Geron Corp. entered into an agreement to sell $25 million in zero-coupon convertible debentures to an existing institutional investor.

"We have done this type of financing twice before, and it works," said David Greenwood, Geron's chief financial officer and senior vice president of corporate development. "We accepted less than what was actually offered to us because we felt this amount was what was appropriate for the corporation to raise at this price point."

The debentures are convertible by the investor into Geron common stock at a fixed price of $29.95 per share. The debentures are convertible at the company's option after the one-year anniversary of the effectiveness of the registration statement, when Geron common stock has traded at a certain premium to the fixed conversion price for 20 consecutive trading days.

In addition, the investor will receive warrants to purchase up to 834,836 shares of Geron common stock at a significant premium to the conversion price. The warrants expire 18 months after the effectiveness of the registration statement.

Prior to this financing, Menlo Park, Calif.-based Geron had 21.5 million shares outstanding. With this financing round, the company has $98 million in cash and committed funding. The deal represents about 3.9 percent of the company.

The money will be used to further the development of the company's activities: telomerase drug discovery, stem cell and nuclear transfer development programs.

"These are our core technologies that Geron is pursuing and will continue to move forward," Greenwood said.

Geron's first core technology is telomerase expression. Telomeres are structures at the ends of chromosomes that act as a molecular clock of cellular aging - when telomeres reach a critical short length, the cell stops dividing and becomes old. Telomerase is an enzyme that restores telomere length and rewinds the molecular clock, thereby extending a cell's ability to multiply or replicate.

By activating telomerase, the life span of normal cells that have prematurely aged in the body may be expanded. Conversely, by inhibiting telomerase using small molecules, cancer cells in which telomerase is turned on abnormally can be killed. Cancer cells almost uniformly have inappropriate telomerase activity.

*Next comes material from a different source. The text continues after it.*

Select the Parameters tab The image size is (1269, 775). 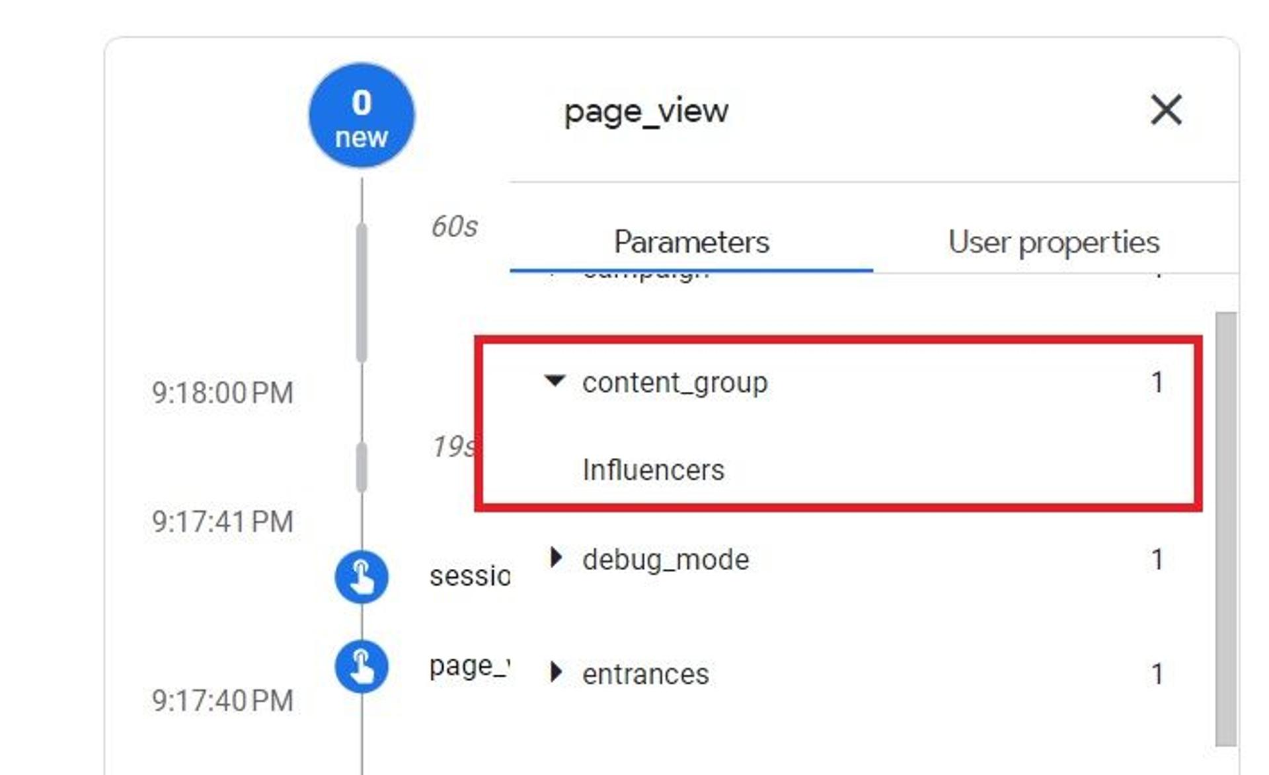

So far, Geron has identified compounds that demonstrate potential for inhibiting telomerase in humans; however, a lead compound for preclinical development has not yet been selected.

Geron recently entered into a collaboration with Rockville, Md.-based Celera Genomics to identify and assign function to genes important in early human development and to utilize the information to develop small-molecule therapeutics.

Human pluripotent stem cells, or hPSCs, can develop or differentiate into all cells and tissues in the body. hPSCs are a potential source for the manufacture of replacement cells and tissues for applications in regenerative medicine such as chronic liver, heart and nervous system diseases, the company said.

In 1998, Geron and collaborators at the University of Wisconsin in Madison and at John Hopkins University successfully derived and maintained in culture human embryonic stem cells, which are the source of every cell in the body. (See BioWorld Today, Nov. 6, 1998, p. 1.)

The company's third technology platform is its nuclear transfer, which was obtained by the acquisition of the Roslin Institute in Scotland, makers of Dolly the cloned sheep. Nuclear transfer is a method for generating human cells or whole animals from genetic material derived solely from the nucleus of a single cell obtained from a single individual.

In March, Geron raised $9 million in a private placement and then days later registered to sell 3 million shares of stock. At the time of the announcement, the company's stock was at $58.50, which would have yielded $175.5 million. However, after the market took a dip, the offering was withdrawn. (See BioWorld Today, March 14, 2000, p. 1.)

Geron's stock (NASDAQ:GERN) closed Thursday at $30.687, down $2.75.